A hacker has claimed to have stolen the personal information of around seven million Israelis by intercepting the website used by municipalities. If the claims are valid, the hack would be one of the most severe breaches of privacy in Israel’s history.
The attacker stated he stole the data from the CITY4U website, which is used by local authorities in Israel to process payments such as property taxes, fines and utility bills.
The National Cyber Directorate announced it was investigating the hacker’s claims, but that the document leak was likely old information.
The attacker first claimed to have hacked Israeli municipalities on Sunday in a post on the Telegram messaging application. Starting Monday, he released images of documents he noted backed up his claims, including Israeli identity cards, driver’s licenses and tax bills. The documents were sent out on Telegram and online hacking forums.
The attacker offered the data for sale without disclosing the asking price, and hinted he may reveal more information in the coming days.
If this is the truth – it could be one of the biggest and most significant hacks in Israeli history.

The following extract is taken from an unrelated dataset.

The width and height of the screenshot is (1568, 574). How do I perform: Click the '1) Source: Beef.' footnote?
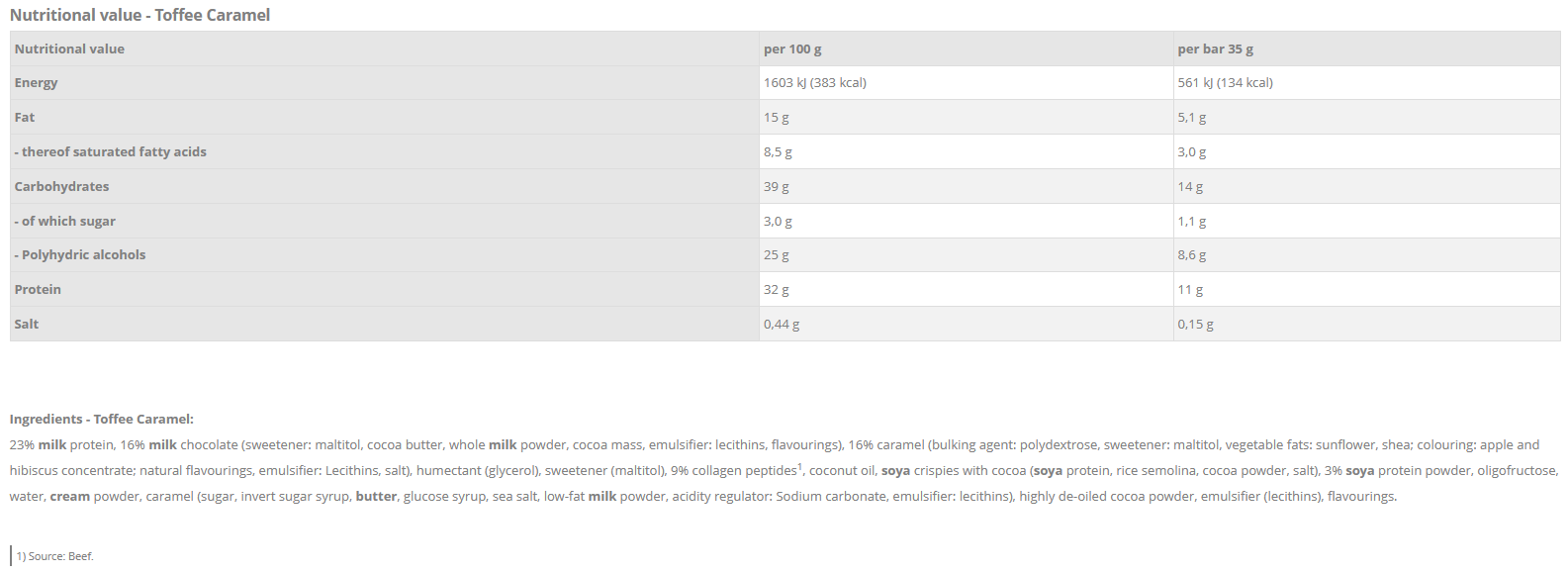54,556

The alleged attack appears similar to a hack of Israel’s Shirbit insurance company last year and comes amid a global uptick in ransomware attacks.
In the Shirbit attack, a hacking group calling itself Black Shadow broke into the insurance firm, stealing client details and demanding a ransom or it would publish the data to the internet. The company refused to pay and the hackers later said they had sold the information on the dark web.